Es geht also bei der Kampagne, die uns seit dieser Woche begleitet, viel weniger um konkrete Veränderungen, als darum die EU so zu verpacken, dass sie einer Mehrheit der Briten weiterhin gefällt. Die erste Szene in diesem Drama musste David Cameron gleich komplett streichen. Wie zahlreiche Medien schrieben, wollte er seine Kollegen beim informellen EU-Gipfel in Riga zwingen, über Großbritannien zu reden. Die allerdings hatten mit der östlichen Partnerschaft, der Ukraine und Griechenland schon so viele Probleme am Hals, dass sie dazu nicht bereit waren. Cameron mag mit 16 Prozent der EU-Wirtschaftsleistung über ein gewisses Drohpotenzial verfügen, über ein Zwingpotential verfügt er definitiv nicht. So kam es, dass EU-Kommissionspräsident Jean-Claude Juncker in der ersten Szene auftreten durfte. Er wurde letzten Montag von David Cameron zum Abendessen empfangen. Für den unbedarften britischen Bürger sollte es so aussehen, als hätte Cameron Juncker zum Rapport bestellt. Der Kommissionspräsident wollte ihm sichtlich den Spaß nicht verderben. Juncker wies in seiner freundlichen Art darauf hin, dass er gerne helfen wolle und dass es sicher notwendig sei, dass Cameron noch mit seinen EU-Amtskollegen spreche.
Der zweite Akt fand an diesem Mittwoch mit der Rede der englischen Königin statt, die das Programm der zweiten Regierung Cameron verlas.
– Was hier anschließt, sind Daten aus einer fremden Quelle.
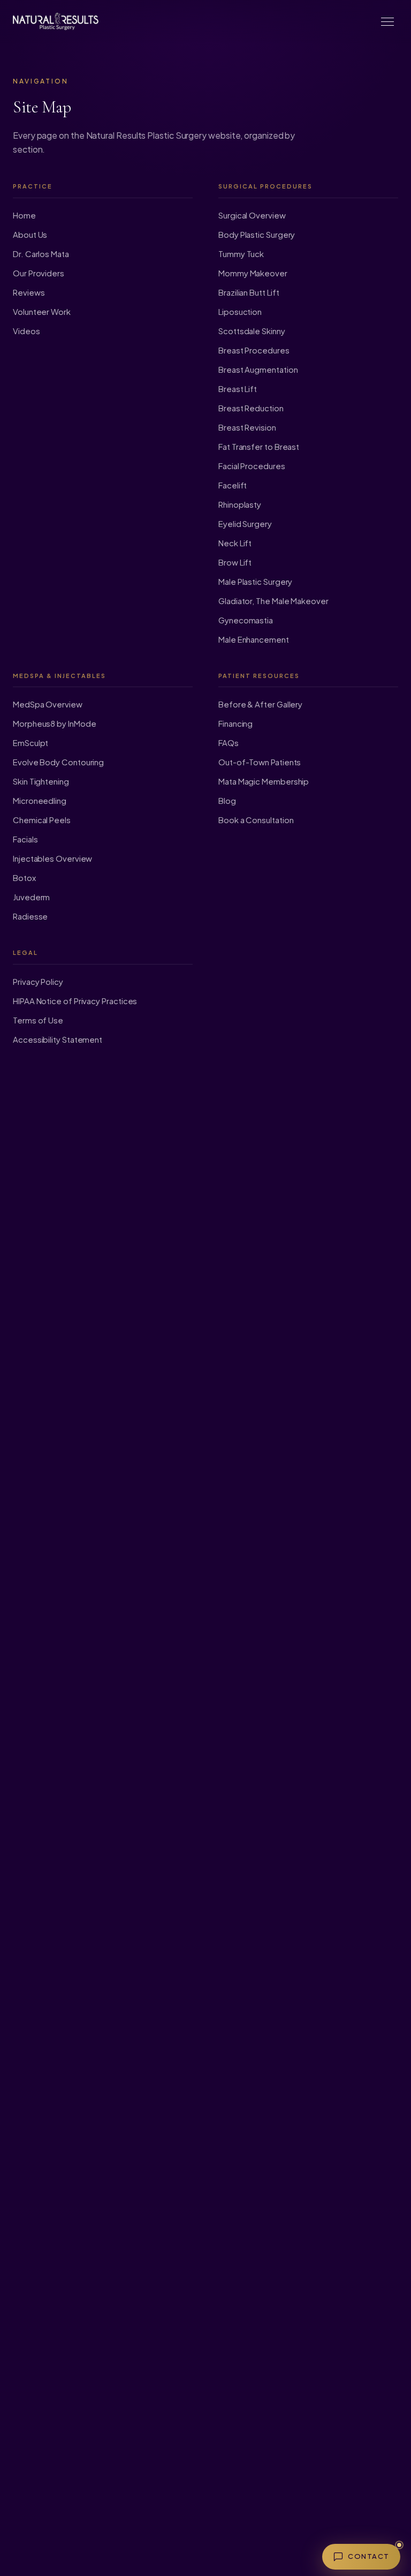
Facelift (232, 485)
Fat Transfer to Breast (258, 446)
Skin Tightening (41, 781)
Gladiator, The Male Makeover (273, 601)
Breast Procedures (254, 350)
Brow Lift (235, 562)
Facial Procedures (251, 466)
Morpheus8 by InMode (54, 723)
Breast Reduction (251, 408)
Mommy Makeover (252, 273)
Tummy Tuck (241, 253)
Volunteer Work (42, 311)
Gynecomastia (245, 620)
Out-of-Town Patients (259, 762)
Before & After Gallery (260, 704)
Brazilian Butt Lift (248, 292)
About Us (30, 234)
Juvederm (31, 897)
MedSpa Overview (47, 704)
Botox (24, 877)
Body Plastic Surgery (256, 234)
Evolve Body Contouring (58, 762)
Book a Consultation (255, 820)
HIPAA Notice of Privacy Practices (75, 1001)
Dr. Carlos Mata (41, 253)
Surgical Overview (252, 215)
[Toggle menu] (387, 21)
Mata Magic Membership (263, 781)
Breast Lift (237, 388)
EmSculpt (30, 742)
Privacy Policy (38, 981)
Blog (227, 800)
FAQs (228, 742)
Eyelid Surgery (245, 523)
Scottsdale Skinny (251, 331)
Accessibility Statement (57, 1039)
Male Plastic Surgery (255, 581)
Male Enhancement (253, 639)
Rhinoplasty (239, 504)
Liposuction (240, 311)
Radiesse (30, 916)
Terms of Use (38, 1020)
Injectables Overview (52, 858)
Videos (26, 331)
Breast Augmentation (258, 369)
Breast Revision (247, 427)
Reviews (28, 292)
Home (24, 215)
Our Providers (38, 273)
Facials (25, 839)
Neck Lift (235, 543)
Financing (235, 723)
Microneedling (39, 800)
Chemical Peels (42, 820)
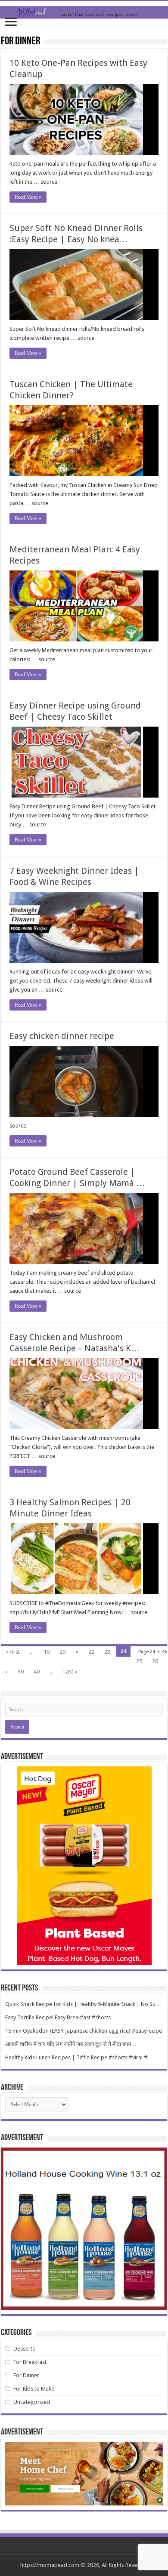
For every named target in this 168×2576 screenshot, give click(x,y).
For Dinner (26, 2375)
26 (155, 1661)
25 (139, 1661)
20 (62, 1652)
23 (107, 1652)
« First (12, 1652)
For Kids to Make (33, 2388)
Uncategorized (31, 2402)
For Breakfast (30, 2362)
Zu Europa kündigte sie an, dass ihre Regierung eine EU-Reform zum Wohle aller Mitgliedstaaten anstrebe und dass das Parlament in Kürze ein Referendumsgesetz beschließen werde. Großbritannien will also ausdrücklich keine Reformen zum Wohle aller EU-Bürger, diesen feinen Unterschied sollte man beachten.
EU-Präsident Jean-Claude Juncker konnte David Cameron noch zu sich einladen. Zu den EU-Staats- und Regierungschefs muss er sich bequemen. Bis zum regulären EU-Gipfel am 25. und 26. Juni will er mit allen Kollegen gesprochen haben. Am Donnerstag wollte er nach Kopenhagen, Den Haag und Paris, an diesem Freitag nach Berlin. Fristgerecht zum Abendessen mit Juncker lieferte Le Monde am Montag Cameron die hors d’œuvre mit einem Artikel mit der Überschrift: „Le „no, thanks“ de Merkel et Hollande à Cameron“. Die Zeitung berichtete von einem gemeinsamen deutsch-französischen Positionspapier, das eine verstärkte Integration der Eurozone im Rahmen der gültigen europäischen Verträge vorsieht. Pikant ist daran vor allem, dass Cameron die Verträge unbedingt ändern will. Merkel und Hollande wollen laut Le Monde vorschlagen, dass die Wirtschaftspolitik, die wirtschaftliche, steuerliche und soziale Konvergenz, der Finanzsektor sowie die Steuerung der Währungsunion stärker integriert werden sollen. Angeblich war Juncker informiert worden, so dass er seinem Gastgeber Cameron schon einen ersten Eindruck vermitteln konnte.
Merkel, Hollande und Co. werden alles dafür tun, um Großbritannien eine goldene Brücke zu bauen, die die Substanz der EU nicht verändert. Das Vereinigte Königreich ist immer noch die fünftgrößte Volkswirtschaft der Welt, auf die man nur ungern verzichtet. Deutsche Unternehmen haben dort mehr als doppelt so viel investiert wie in Frankreich. Aber die Briten haben weit mehr zu verlieren als die Kontinentaleuropäer und mit Frankfurt steht eine Stadt bereit, in die Fußstapfen Londons zu treten, sollten die Briten ihrer City den Boden unter den Füßen wegziehen. Der britische Kampf mit sich selbst und der EU wird Europa noch eine Weile erhalten bleiben. Der französische Finanzminister Michel Sapin rät „cool zu bleiben“ und zeigt sich bereit, die EU bürgernäher, einfacher und weniger bürokratisch zu machen. Sollte das gelingen, müssten die Europäer Cameron ein Denkmal setzen.